Aim ::
Retype the listing lines running from the line that contains "Viewport: 1036px width, 1164px" through the line that contains "pyautogui.click(x=283, y=51)", both ends included, and leave the pictures out of your answer.

Supplied data ::
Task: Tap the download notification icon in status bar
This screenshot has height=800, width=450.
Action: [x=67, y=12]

* * *

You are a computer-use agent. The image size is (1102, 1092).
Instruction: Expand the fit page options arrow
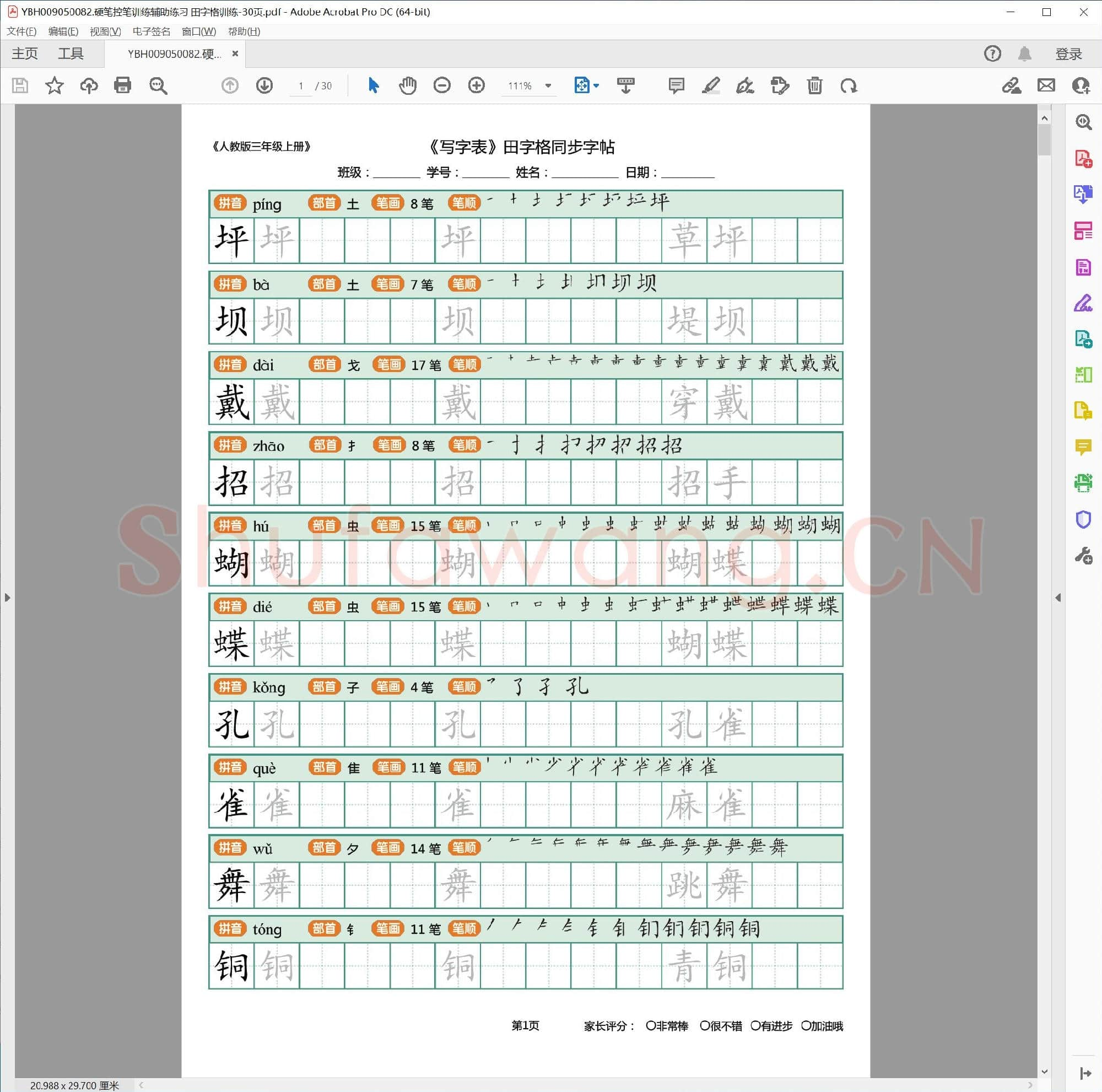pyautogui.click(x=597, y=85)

---

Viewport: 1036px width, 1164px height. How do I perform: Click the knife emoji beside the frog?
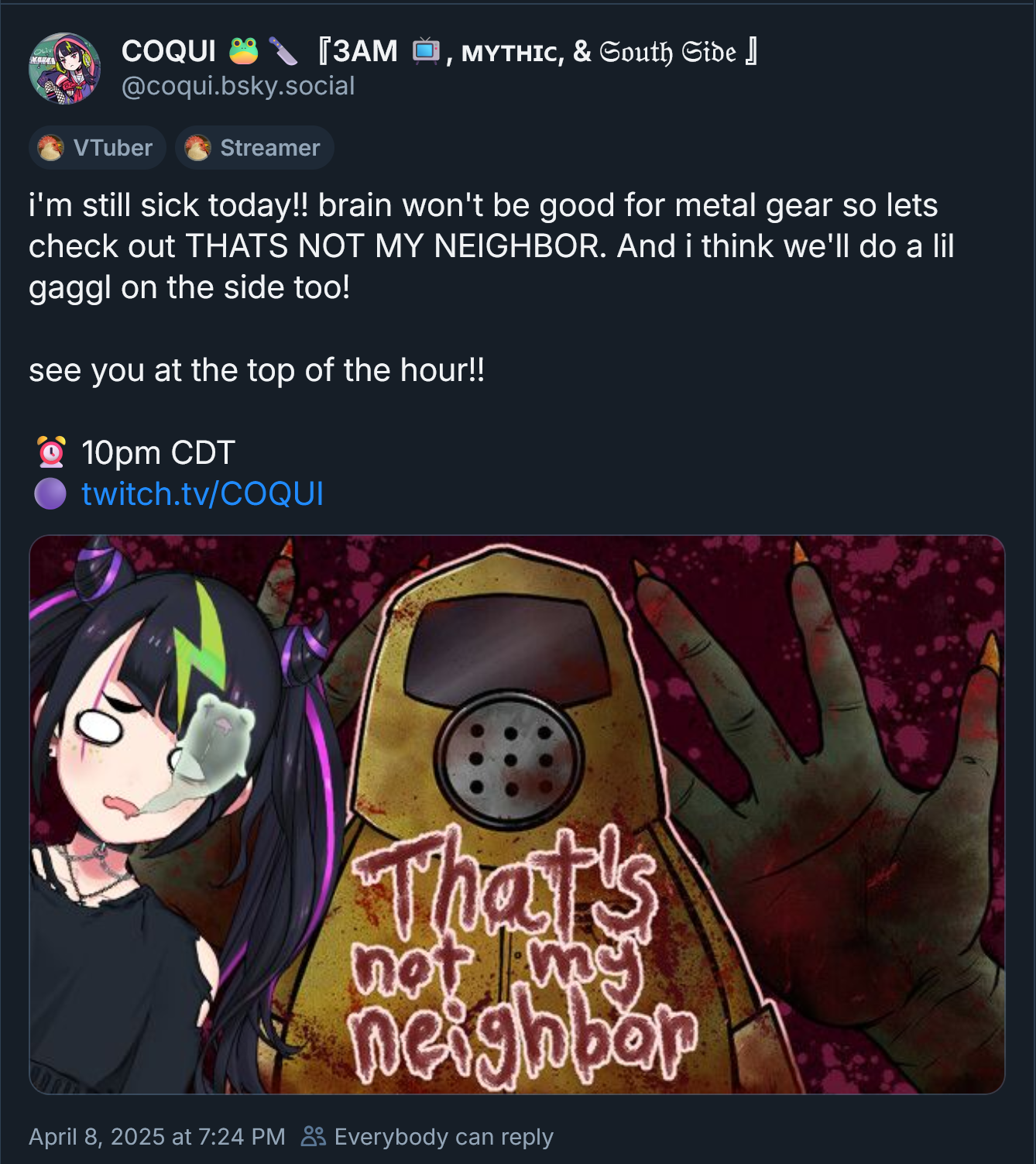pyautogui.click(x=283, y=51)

The output ::
Viewport: 1036px width, 1164px height. How do I perform: Click the knife emoji beside the frog?
pyautogui.click(x=283, y=51)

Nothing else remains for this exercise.